-- Start --

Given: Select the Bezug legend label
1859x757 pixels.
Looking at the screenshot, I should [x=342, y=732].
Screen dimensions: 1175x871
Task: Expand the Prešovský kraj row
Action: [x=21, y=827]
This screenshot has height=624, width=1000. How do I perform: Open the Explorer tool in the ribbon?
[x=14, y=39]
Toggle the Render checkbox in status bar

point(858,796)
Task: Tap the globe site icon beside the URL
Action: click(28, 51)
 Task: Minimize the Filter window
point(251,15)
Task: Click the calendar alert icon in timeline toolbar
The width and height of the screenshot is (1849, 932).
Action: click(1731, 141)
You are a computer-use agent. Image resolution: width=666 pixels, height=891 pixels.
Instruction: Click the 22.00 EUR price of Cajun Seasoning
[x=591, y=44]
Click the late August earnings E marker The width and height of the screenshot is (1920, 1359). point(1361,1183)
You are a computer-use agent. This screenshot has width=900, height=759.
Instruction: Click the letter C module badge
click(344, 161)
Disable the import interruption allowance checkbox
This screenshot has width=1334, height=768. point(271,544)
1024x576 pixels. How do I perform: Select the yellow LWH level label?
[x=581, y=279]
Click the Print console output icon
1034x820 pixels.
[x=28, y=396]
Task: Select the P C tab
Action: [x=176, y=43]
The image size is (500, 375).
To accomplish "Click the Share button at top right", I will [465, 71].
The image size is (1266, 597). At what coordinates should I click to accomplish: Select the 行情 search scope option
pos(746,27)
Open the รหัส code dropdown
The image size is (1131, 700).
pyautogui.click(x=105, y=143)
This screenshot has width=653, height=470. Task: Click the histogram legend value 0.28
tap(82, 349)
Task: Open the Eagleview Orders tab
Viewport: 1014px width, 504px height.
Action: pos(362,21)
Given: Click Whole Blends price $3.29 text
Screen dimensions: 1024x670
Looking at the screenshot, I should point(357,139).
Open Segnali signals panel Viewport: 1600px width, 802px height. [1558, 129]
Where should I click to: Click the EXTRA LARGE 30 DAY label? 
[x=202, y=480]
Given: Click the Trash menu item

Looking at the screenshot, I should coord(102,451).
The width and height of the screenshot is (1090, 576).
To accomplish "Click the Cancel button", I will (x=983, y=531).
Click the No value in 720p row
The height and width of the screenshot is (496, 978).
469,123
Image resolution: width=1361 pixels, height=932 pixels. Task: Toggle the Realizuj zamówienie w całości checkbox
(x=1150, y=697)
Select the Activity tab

-- End --

Goal: Copy all of the lines above without any changes.

Response to the exercise:
Given: Select the Bezug legend label
1859x757 pixels.
Looking at the screenshot, I should [x=342, y=732].
Screen dimensions: 1175x871
Task: Expand the Prešovský kraj row
Action: [x=21, y=827]
This screenshot has height=624, width=1000. How do I perform: Open the Explorer tool in the ribbon?
[x=14, y=39]
Toggle the Render checkbox in status bar

point(858,796)
Task: Tap the globe site icon beside the URL
Action: click(28, 51)
 Task: Minimize the Filter window
point(251,15)
Task: Click the calendar alert icon in timeline toolbar
The width and height of the screenshot is (1849, 932).
Action: click(1731, 141)
You are a computer-use agent. Image resolution: width=666 pixels, height=891 pixels.
Instruction: Click the 22.00 EUR price of Cajun Seasoning
[x=591, y=44]
Click the late August earnings E marker The width and height of the screenshot is (1920, 1359). point(1361,1183)
You are a computer-use agent. This screenshot has width=900, height=759.
Instruction: Click the letter C module badge
click(344, 161)
Disable the import interruption allowance checkbox
This screenshot has width=1334, height=768. point(271,544)
1024x576 pixels. How do I perform: Select the yellow LWH level label?
[x=581, y=279]
Click the Print console output icon
1034x820 pixels.
[x=28, y=396]
Task: Select the P C tab
Action: [x=176, y=43]
The image size is (500, 375).
To accomplish "Click the Share button at top right", I will [465, 71].
The image size is (1266, 597). At what coordinates should I click to accomplish: Select the 行情 search scope option
pos(746,27)
Open the รหัส code dropdown
The image size is (1131, 700).
pyautogui.click(x=105, y=143)
This screenshot has width=653, height=470. Task: Click the histogram legend value 0.28
tap(82, 349)
Task: Open the Eagleview Orders tab
Viewport: 1014px width, 504px height.
Action: pos(362,21)
Given: Click Whole Blends price $3.29 text
Screen dimensions: 1024x670
Looking at the screenshot, I should point(357,139).
Open Segnali signals panel Viewport: 1600px width, 802px height. [1558, 129]
Where should I click to: Click the EXTRA LARGE 30 DAY label? 
[x=202, y=480]
Given: Click the Trash menu item

Looking at the screenshot, I should coord(102,451).
The width and height of the screenshot is (1090, 576).
To accomplish "Click the Cancel button", I will (x=983, y=531).
Click the No value in 720p row
The height and width of the screenshot is (496, 978).
469,123
Image resolution: width=1361 pixels, height=932 pixels. Task: Toggle the Realizuj zamówienie w całości checkbox
(x=1150, y=697)
Select the Activity tab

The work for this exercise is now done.